Generally, parents, although not wanting to be in the assessment centres, do understand why they are being assessed and have agreed to complete the assessment which is usually 12 weeks long. They realise, but might not agree, the concern is focused on the safety of their child and it is a result of social services intervention and the court has made an order providing the opportunity for the parent/s to demonstrate they can safely care for and protect their baby/child or children.

When I talk to the parents, most appear and tell me they are happy and state they learn a lot from the staff team who are extremely supportive and teach them about implementing routines and good baby care skills within keyworking and parental development sessions.

Another aspect of my role is to look at the recordings that are documented, making sure events are well recorded which provides evidence to substantiate the centres parental assessment recommendations. These are then presented to the court to make further decisions to whether additional assessment is required such as a 'Community Assessment' of if the parent/s should be placed into a 'Stepdown facility'.

Both of these options provide additional support but not as intensive and under 24/7 CCTV scrutiny. Community assessment is as it sounds - where a staff member would visit and support the families/parent in their own home, providing guidance and support and Stepdown, is within a staffed unit, where support is onsite to observe and offer guidance if required, allowing the family/parent to adjust to caring for their child independently and maintaining the routines and childcare practices instilled as part of the assessment program previously.

Child safety and welfare comes first

This is just a snap-shot into the reasons a family or parent may have been referred to a Family Assessment Centre.
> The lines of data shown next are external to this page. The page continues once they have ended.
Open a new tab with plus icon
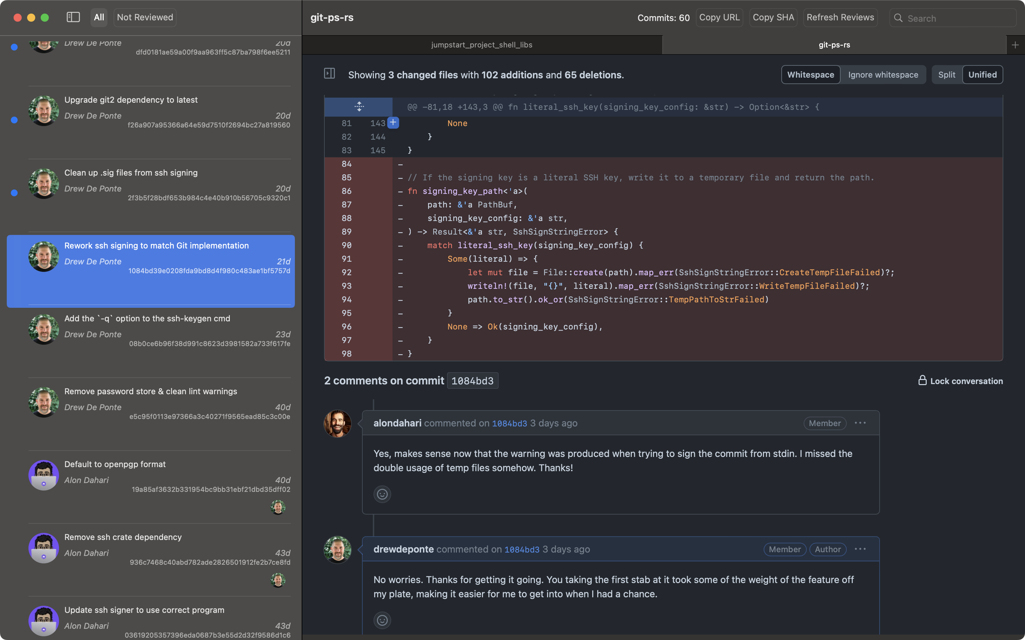[x=1015, y=45]
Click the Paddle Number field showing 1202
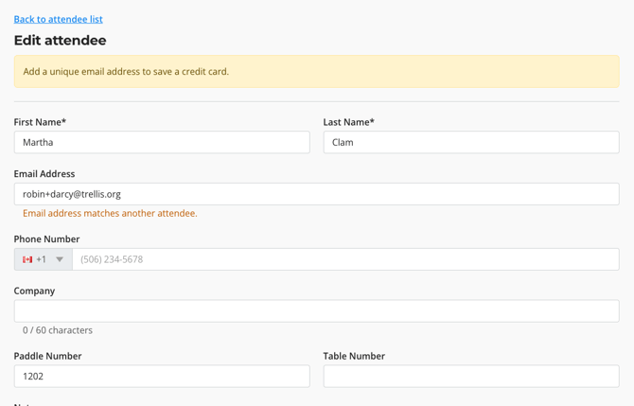634x406 pixels. coord(161,376)
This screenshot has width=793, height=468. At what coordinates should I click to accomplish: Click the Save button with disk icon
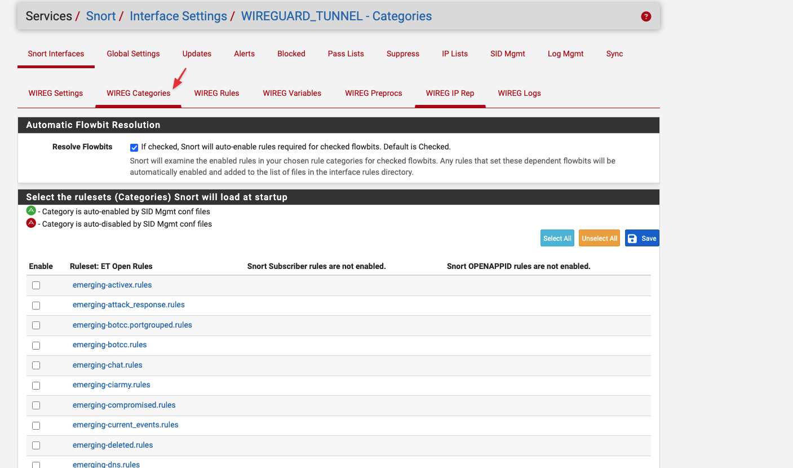point(641,239)
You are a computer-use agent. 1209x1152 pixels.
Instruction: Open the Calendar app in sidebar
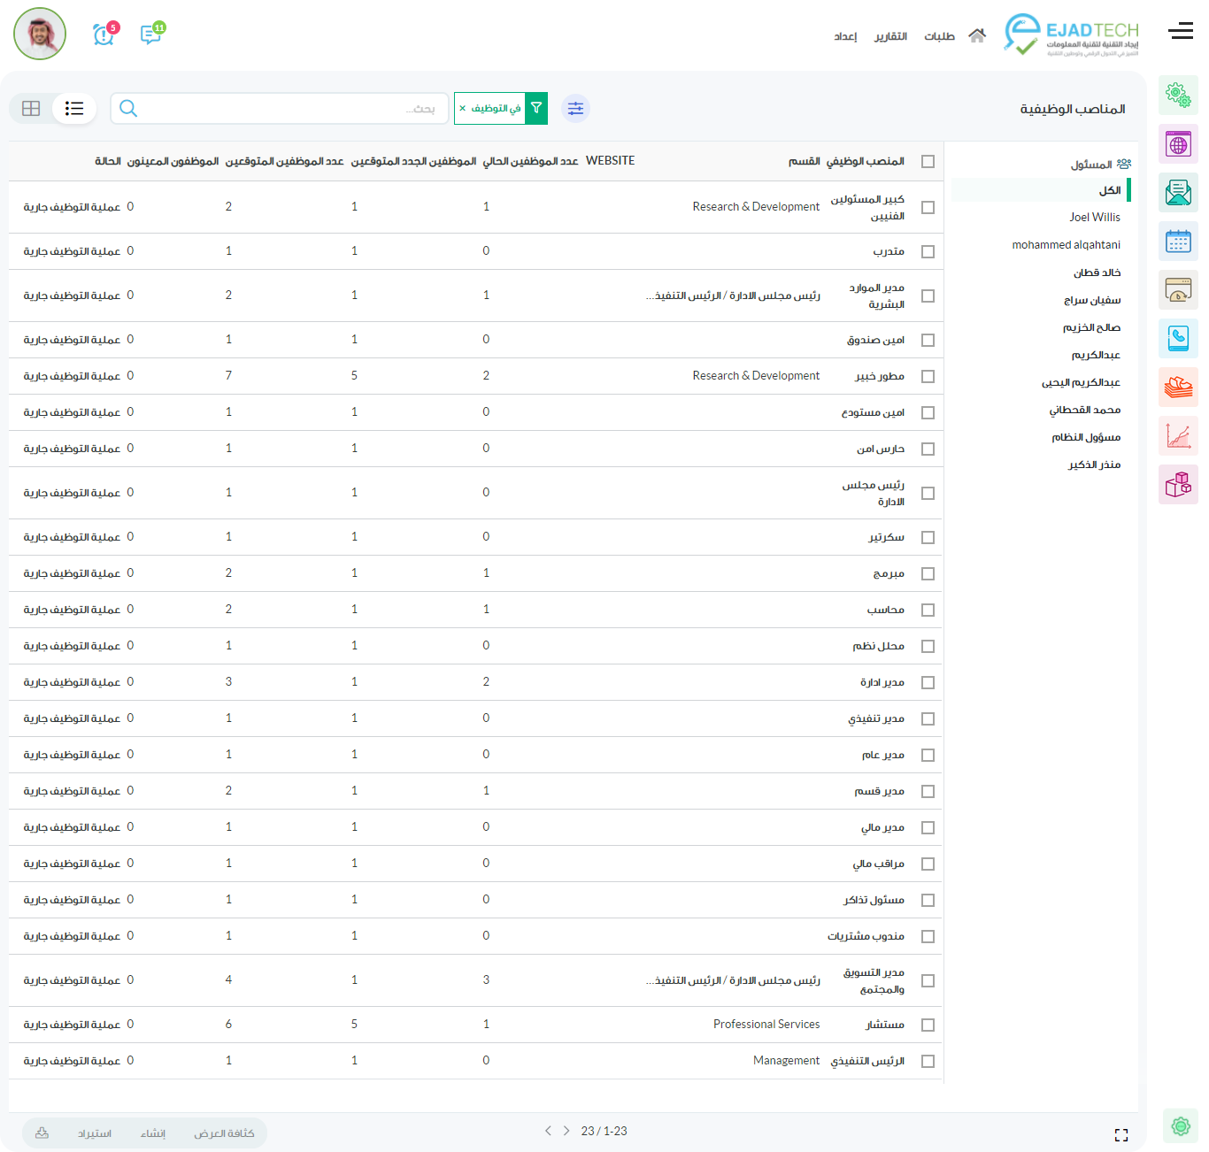(x=1178, y=241)
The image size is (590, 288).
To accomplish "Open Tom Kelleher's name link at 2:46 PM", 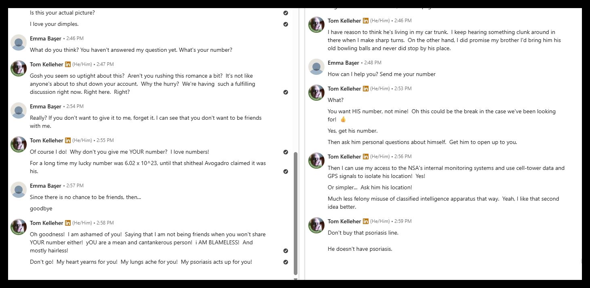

As you would have gathered this is a very specialised service and a decision made for a family to be referred for a family assessment, is not one taken likely. Social Services would have had to gather a lot of evidence which would have raised significant concern about the safety and welfare of the child in question and also the parent's ability, mental health, and circumstance.

The Family Assessment Centres I work within are positive environments and provide all the support, care and guidance to educate and empower the parent/s to develop their baby care skills, and work cohesively as a team and their goal is always to provide a positive and professional service. The recommendations are always based upon their observations, documented evidence and overall, the safety of the babies and children in question.

I hope this has provided you with an insight into one of the roles I have as an Independent Social Worker.